=== Directions for this task ===
Exactly the lines from the opening of the records through the line containing "is (1456, 819)." should be copied, with both included.

(Recorded data)

┄┄┄┄┄┄┄┄┄┄

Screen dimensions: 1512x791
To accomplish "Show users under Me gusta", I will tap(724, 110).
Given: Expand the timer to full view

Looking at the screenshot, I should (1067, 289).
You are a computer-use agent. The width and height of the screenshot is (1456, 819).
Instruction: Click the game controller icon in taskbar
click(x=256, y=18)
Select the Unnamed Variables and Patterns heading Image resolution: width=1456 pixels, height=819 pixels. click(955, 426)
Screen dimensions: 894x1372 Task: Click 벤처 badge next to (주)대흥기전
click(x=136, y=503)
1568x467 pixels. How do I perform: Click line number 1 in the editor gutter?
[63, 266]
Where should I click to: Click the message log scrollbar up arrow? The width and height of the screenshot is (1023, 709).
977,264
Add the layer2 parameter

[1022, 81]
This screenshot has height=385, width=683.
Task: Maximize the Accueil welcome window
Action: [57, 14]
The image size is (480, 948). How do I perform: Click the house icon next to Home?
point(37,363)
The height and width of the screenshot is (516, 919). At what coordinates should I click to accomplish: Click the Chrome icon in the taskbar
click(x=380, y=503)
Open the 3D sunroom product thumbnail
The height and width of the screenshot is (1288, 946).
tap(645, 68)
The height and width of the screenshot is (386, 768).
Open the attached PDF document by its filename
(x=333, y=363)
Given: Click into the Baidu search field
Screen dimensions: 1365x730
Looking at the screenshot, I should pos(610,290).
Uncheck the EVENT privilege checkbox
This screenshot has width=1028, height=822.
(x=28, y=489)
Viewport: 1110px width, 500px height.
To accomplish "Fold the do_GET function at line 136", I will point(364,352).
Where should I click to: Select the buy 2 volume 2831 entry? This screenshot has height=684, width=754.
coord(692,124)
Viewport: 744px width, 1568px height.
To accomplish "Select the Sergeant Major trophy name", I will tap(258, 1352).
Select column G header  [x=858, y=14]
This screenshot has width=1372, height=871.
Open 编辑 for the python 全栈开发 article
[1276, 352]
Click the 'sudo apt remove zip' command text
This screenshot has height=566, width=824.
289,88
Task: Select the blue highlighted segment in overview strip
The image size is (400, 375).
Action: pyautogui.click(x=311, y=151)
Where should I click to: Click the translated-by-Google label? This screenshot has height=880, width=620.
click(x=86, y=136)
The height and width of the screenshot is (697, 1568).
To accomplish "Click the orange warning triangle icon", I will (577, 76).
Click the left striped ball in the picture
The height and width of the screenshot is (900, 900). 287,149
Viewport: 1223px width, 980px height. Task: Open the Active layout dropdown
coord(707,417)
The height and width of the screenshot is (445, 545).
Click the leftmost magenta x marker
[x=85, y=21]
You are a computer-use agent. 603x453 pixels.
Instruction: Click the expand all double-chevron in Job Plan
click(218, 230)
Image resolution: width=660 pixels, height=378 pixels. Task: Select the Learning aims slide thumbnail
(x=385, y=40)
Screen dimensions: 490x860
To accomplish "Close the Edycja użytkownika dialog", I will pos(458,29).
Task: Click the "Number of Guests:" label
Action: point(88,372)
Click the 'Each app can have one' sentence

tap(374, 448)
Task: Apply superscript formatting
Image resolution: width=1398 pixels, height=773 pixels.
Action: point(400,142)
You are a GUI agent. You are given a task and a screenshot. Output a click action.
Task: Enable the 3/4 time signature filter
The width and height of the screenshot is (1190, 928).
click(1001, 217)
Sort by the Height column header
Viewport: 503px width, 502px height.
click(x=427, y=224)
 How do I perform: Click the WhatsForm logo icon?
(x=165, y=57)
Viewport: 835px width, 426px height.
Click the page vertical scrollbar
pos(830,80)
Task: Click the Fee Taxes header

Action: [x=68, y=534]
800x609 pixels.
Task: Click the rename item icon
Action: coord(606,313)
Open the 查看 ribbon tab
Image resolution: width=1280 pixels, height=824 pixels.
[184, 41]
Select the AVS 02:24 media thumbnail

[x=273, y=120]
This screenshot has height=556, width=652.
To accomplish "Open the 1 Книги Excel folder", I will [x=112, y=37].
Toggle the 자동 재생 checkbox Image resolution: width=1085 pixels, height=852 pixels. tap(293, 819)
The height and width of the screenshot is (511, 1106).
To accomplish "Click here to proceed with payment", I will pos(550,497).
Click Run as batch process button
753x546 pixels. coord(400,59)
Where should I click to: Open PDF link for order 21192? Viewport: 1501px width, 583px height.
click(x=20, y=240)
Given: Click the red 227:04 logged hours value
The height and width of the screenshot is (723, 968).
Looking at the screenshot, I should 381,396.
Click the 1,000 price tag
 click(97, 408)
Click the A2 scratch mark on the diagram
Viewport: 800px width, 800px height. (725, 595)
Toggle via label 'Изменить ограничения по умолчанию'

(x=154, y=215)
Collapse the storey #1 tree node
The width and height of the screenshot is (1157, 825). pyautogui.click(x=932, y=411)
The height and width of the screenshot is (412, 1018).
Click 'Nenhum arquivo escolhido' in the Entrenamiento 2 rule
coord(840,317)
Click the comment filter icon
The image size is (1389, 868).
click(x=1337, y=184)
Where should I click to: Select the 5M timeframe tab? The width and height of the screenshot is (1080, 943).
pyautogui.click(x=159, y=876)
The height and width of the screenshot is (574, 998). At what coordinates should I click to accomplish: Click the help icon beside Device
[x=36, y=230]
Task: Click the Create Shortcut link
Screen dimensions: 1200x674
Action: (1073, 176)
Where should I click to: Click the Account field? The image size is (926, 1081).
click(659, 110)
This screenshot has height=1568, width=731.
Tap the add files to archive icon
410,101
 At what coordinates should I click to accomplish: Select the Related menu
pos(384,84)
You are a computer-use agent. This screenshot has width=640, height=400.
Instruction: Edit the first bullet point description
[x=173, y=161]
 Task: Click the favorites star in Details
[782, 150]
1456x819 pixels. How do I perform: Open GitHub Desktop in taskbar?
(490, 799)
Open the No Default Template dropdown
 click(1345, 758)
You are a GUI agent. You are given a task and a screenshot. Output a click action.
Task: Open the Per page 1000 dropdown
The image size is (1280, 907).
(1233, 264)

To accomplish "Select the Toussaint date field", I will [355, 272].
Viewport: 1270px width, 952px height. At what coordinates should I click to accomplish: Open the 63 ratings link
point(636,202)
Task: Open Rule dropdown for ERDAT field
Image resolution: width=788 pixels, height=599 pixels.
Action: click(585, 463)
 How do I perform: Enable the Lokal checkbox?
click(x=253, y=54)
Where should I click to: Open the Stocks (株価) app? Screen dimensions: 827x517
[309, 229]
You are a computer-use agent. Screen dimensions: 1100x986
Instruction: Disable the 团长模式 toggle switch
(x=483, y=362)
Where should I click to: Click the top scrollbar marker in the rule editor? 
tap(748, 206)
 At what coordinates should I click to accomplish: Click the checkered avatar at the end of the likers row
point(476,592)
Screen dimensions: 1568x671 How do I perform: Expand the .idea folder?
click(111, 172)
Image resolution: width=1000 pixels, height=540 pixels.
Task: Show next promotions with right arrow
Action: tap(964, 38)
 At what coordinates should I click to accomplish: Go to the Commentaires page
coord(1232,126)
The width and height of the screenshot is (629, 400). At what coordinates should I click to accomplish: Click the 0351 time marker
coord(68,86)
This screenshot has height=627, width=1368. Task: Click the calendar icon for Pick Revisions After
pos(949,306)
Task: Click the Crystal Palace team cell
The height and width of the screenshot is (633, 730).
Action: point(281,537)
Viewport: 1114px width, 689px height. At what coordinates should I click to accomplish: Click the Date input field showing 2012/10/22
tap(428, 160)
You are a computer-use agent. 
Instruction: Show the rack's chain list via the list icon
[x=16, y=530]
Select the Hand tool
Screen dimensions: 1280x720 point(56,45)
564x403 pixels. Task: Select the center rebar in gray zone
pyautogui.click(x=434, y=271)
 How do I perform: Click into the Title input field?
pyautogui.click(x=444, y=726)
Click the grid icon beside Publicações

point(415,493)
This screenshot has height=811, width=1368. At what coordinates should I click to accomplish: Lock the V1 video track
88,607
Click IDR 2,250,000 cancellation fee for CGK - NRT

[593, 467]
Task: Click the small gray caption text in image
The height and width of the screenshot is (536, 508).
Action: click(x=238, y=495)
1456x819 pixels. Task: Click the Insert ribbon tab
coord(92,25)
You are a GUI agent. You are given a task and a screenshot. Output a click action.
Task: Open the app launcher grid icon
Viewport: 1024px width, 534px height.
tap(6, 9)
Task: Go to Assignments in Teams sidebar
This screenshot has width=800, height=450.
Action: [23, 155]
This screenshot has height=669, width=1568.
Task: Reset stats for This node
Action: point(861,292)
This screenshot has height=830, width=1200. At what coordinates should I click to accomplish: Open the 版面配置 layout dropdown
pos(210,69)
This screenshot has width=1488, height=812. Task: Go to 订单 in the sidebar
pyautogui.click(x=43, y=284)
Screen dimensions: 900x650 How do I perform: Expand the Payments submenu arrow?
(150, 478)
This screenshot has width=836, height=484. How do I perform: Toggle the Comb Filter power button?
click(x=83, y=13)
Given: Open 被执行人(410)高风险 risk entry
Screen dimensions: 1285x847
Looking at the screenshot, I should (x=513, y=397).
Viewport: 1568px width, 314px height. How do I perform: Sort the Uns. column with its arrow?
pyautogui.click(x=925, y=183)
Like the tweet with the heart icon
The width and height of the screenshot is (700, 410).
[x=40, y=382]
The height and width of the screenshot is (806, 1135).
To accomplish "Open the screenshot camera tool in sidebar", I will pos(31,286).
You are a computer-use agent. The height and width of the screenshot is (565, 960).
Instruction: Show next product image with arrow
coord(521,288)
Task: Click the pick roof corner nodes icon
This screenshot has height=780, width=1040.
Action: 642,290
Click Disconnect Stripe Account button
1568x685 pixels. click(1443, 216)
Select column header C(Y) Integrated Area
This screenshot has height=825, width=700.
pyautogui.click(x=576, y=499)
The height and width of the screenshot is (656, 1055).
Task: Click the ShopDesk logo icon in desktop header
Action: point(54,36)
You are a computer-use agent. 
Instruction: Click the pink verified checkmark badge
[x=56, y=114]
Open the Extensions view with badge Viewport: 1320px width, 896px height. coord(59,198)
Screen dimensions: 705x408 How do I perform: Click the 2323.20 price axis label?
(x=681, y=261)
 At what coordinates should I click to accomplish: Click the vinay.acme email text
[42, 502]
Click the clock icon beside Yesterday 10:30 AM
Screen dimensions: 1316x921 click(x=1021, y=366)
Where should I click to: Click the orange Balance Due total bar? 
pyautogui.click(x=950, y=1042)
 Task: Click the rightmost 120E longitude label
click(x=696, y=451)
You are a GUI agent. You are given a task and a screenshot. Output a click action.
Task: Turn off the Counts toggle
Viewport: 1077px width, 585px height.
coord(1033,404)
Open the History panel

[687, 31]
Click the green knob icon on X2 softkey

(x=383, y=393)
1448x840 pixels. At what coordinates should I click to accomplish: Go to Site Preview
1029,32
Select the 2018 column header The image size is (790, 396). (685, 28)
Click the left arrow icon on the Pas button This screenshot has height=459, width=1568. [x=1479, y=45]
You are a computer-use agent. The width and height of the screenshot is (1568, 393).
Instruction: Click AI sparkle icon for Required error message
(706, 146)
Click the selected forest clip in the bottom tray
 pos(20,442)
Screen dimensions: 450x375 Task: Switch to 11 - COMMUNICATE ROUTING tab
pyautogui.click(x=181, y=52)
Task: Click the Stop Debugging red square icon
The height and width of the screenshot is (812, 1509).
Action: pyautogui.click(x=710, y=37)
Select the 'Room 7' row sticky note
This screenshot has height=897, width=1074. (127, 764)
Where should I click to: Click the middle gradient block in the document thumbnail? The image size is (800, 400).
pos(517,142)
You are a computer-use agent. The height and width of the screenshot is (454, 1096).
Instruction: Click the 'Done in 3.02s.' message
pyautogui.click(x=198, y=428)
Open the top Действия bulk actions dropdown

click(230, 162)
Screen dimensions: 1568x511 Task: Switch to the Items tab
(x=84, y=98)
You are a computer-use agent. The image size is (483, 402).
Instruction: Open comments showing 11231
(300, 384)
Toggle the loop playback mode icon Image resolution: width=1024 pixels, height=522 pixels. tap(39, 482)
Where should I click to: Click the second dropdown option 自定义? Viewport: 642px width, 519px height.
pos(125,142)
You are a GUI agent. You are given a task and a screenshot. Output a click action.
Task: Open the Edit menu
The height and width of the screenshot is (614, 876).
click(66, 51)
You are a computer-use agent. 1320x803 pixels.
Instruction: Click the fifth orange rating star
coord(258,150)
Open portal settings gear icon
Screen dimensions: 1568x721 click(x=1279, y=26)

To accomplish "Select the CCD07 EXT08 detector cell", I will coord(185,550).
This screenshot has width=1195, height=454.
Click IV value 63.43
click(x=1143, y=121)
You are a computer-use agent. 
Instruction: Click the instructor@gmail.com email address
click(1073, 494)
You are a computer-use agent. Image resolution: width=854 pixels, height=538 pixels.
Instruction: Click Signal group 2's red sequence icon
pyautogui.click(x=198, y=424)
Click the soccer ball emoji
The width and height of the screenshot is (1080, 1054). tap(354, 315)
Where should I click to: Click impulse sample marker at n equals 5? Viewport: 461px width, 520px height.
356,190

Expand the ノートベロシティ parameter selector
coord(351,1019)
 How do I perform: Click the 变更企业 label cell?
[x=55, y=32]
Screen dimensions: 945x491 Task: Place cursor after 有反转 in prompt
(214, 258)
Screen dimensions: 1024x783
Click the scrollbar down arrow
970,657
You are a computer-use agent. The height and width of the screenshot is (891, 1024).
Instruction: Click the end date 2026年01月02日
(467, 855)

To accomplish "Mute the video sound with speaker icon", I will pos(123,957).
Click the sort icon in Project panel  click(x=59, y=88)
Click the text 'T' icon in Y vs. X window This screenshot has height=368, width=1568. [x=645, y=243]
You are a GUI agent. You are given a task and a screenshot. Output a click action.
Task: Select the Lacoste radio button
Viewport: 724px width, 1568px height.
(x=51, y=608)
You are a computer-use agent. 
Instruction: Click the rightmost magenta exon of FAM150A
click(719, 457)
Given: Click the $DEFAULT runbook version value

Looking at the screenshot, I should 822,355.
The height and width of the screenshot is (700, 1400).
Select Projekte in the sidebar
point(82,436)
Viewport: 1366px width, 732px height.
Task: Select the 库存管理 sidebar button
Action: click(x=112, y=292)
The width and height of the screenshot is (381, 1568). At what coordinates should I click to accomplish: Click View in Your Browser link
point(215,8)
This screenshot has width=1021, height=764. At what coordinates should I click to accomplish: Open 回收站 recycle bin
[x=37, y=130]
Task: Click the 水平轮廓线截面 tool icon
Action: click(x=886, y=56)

┄┄┄┄┄┄┄┄┄┄

=== Response ===
Screen dimensions: 1512x791
To accomplish "Show users under Me gusta", I will tap(724, 110).
Given: Expand the timer to full view

Looking at the screenshot, I should (1067, 289).
You are a computer-use agent. The width and height of the screenshot is (1456, 819).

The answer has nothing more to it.